LSF executor Using HPC Using Singularity Using Linux

ldunwoodie commented 10 months ago

It looks like my jobs are running for the moment! I needed to load fastqc and kallisto as modules as well as add proxy statements to my batch job script so I could access the custom nf config files using the HPC:

export http_proxy=http://username:password@proxy.com:port export https_proxy=http://username:password@proxy.com:port

module load java singularity nextflow fastqc/0.11.7 kallisto

spficklin commented 10 months ago

Hi @ldunwoodie! I've never seen that error before about not being able to retrieve nf-core files. If you need a proxy it sounds like you must have some sort of firewall that prevents the node the job is running on from accessing the wider internet?

You shouldn't need to add modules for fastqc or kallisto if you are using singularity. All of the necessary software is contained in Docker images and GEMmaker will automatically download those images and use them via singularity. Also, I noticed that even though you have a nextflow.config file you aren't telling nextflow to use the my_cluster profile.

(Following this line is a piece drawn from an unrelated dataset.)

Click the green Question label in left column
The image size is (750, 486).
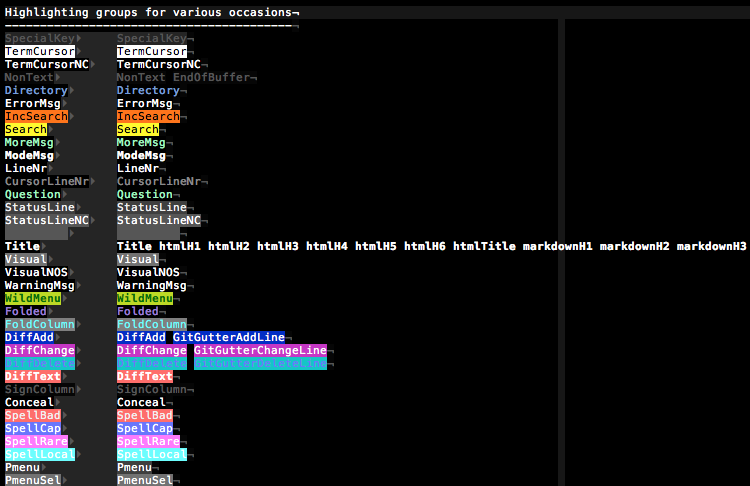[x=33, y=195]
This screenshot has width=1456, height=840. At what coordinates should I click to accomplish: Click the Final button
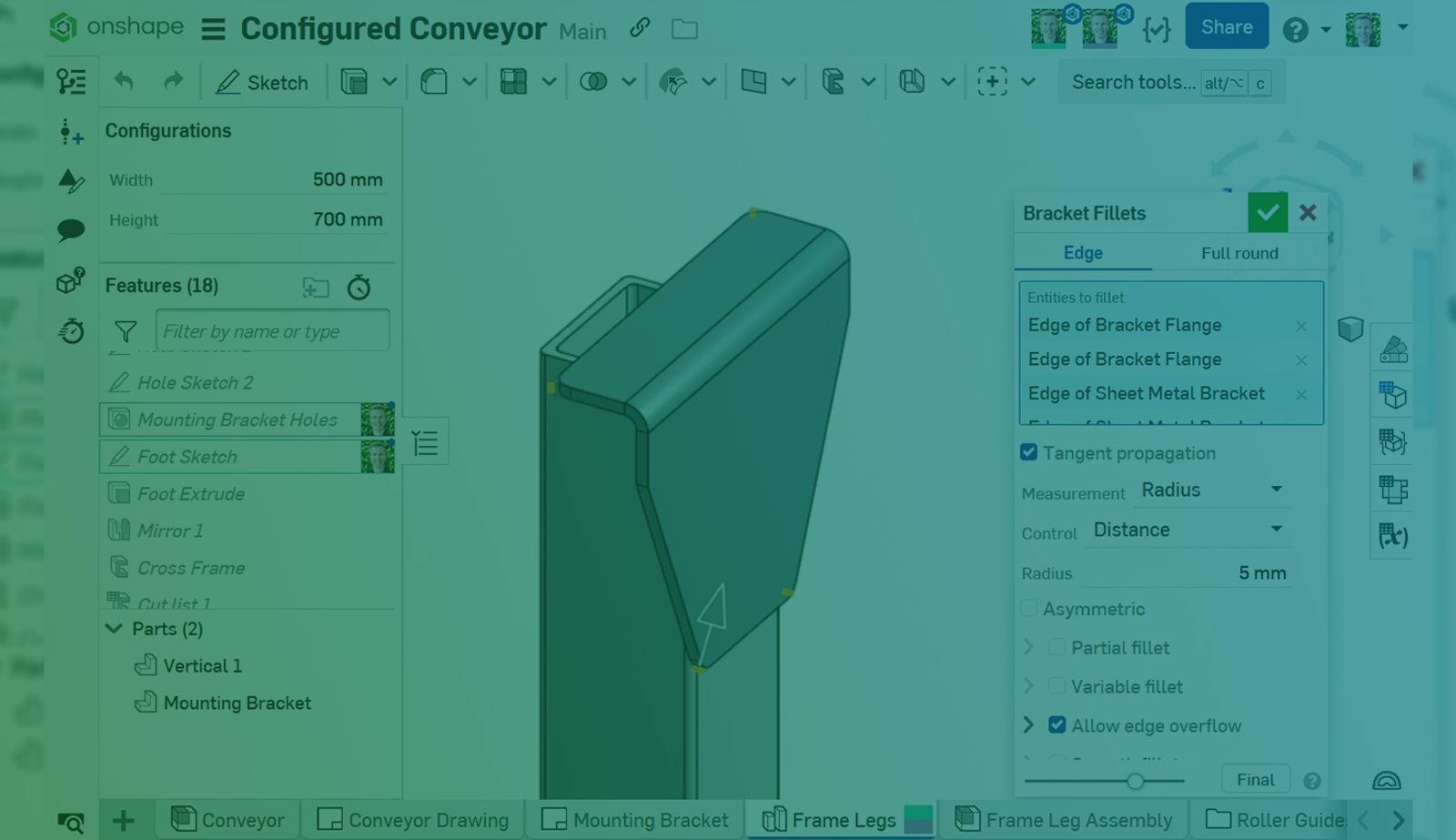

I think you use the following in your script:

#BSUB -L /bin/bash
#BSUB -W 336:00
#BSUB -n 16
#BSUB -M 128000
#BSUB -e /users/dunjh6/Documents/Lautz-Research/Sepsis-Genomics/GEMmaker.%J.err
#BSUB -J GEMmaker

module load java singularity nextflow
cd /users/dunjh6/Documents/Lautz-Research/Sepsis-Genomics

nextflow run systemsgenetics/gemmaker -profile my_cluster,singularity \
  --pipeline kallisto \
  --kallisto_index_path Homo_sapiens.GRCh38.cdna.all.kallisto.indexed \
  --input "/data/atreya-lab/Data Share EMORY/CCHMC Transcriptomics/Bulk mRNA seq/Day1FinalFastqFiles/*{1,2}.fastq"